- Directed by: Steven Cantor Matthew Galkin
- Produced by: Steven Cantor Daniel Laikind
- Cinematography: Paul Dokuchitz Jonathan Furmanski
- Edited by: Trevor Ristow
- Music by: Marcus Blake Daniel Lanois Steve Nistor Jim Wilson
- Production company: Cactus Three Stick Figure Productions
- Distributed by: Digital Media Rights
- Release date: February 3, 2007;
- Country: United States

= Loudquietloud =

Film page

loudquietloud, stylized as loudQUIETloud, is a 2006 documentary film about the American alternative rock band Pixies directed by Steven Cantor and Matthew Galkin.
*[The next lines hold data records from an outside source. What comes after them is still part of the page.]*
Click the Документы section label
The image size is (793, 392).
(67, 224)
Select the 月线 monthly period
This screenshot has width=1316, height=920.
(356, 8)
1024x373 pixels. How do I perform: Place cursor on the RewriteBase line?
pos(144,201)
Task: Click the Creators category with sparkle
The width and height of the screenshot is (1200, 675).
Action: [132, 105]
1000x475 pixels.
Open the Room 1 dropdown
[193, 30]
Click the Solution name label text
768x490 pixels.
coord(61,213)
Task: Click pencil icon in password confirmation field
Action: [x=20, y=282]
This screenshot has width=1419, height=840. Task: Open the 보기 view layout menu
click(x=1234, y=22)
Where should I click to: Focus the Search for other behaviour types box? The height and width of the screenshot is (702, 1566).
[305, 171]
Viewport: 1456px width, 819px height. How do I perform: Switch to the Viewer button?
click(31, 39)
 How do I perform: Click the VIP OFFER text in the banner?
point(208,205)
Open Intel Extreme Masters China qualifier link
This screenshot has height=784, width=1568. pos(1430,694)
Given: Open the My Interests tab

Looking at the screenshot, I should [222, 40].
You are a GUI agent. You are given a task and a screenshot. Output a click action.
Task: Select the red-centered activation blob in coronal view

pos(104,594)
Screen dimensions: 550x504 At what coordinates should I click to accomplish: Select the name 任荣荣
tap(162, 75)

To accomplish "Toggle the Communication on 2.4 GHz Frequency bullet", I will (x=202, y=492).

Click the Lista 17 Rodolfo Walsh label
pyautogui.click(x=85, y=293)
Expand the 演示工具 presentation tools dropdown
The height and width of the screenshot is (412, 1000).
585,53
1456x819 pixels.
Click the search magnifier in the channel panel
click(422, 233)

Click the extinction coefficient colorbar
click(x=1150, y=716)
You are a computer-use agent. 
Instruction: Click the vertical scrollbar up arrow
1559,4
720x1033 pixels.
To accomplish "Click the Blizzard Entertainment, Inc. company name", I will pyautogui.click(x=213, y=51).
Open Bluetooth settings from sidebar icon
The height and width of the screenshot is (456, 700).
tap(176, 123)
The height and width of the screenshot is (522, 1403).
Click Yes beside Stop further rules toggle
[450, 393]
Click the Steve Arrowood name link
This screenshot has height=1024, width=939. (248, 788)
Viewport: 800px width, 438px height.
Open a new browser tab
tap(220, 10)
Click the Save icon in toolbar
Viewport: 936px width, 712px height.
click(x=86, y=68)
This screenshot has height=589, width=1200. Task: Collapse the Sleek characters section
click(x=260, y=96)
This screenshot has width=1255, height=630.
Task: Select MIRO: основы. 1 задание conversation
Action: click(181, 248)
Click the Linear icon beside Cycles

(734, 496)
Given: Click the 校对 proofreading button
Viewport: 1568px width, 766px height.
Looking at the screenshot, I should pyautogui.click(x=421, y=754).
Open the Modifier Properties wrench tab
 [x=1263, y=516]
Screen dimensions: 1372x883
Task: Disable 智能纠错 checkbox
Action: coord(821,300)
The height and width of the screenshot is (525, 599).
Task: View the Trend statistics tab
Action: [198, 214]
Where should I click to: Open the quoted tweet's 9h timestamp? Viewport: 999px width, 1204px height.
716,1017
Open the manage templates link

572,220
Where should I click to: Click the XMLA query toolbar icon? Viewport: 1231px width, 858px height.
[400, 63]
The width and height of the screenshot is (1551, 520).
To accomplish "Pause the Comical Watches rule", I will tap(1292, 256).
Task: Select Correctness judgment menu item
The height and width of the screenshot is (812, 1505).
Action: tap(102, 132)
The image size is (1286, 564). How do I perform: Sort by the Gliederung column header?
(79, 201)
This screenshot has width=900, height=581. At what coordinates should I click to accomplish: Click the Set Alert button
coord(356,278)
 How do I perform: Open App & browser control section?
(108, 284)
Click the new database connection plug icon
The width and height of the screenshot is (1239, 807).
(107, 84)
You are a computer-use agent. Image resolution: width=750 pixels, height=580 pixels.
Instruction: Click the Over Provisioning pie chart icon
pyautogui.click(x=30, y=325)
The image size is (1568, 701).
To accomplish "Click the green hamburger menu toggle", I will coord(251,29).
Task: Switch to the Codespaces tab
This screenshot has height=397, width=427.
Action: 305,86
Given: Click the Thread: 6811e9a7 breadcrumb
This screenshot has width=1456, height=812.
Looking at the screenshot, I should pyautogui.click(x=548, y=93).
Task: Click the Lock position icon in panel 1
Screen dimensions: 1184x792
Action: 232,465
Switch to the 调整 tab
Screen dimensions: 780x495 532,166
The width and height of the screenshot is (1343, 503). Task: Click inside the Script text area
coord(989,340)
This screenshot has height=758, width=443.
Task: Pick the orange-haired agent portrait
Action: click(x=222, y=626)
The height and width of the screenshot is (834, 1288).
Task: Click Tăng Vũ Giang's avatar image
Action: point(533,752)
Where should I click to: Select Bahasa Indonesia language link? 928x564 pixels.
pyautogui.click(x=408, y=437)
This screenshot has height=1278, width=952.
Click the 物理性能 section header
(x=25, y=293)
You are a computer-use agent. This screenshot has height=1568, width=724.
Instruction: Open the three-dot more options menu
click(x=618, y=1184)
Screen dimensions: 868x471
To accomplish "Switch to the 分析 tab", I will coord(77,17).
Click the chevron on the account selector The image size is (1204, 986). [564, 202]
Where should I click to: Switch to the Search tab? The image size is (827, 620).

The film profiles the band during their 2004 reunion.

== Reception ==
In a review, The Guardian wrote that loudQUiETloud "...is a warts-and-all elegy, a fascinating portrait of a gang who hooked up in their youth, achieved a measure of greatness without quite realising what they'd done and then were washed back together again; older and wiser but still with enough piss and vinegar in their systems to still feel aggrieved at the way they somehow let it slide. It goes to prove that the best rock documentaries are not fist-pumping celebrations of triumph but dark sagas of bitter rivalries and missed opportunities."

In a Rolling Stone article, Colin Greenwood, bassist of the band Radiohead, applauded the documentary: “I’ll tell you if anyone wants to understand what it’s like to be in a band, is this Pixie’s documentary that Jonny brought in that we watched. That’s what it’s like, a group of people working in a close proximity for fifteen years together and going through a lot of emotion and stuff and essentially being people and coming out from the experience not to get too damaged from it and I thought that was very very very good. Really tender and accurate and I know some universal truths about it and not just about the Pixies.”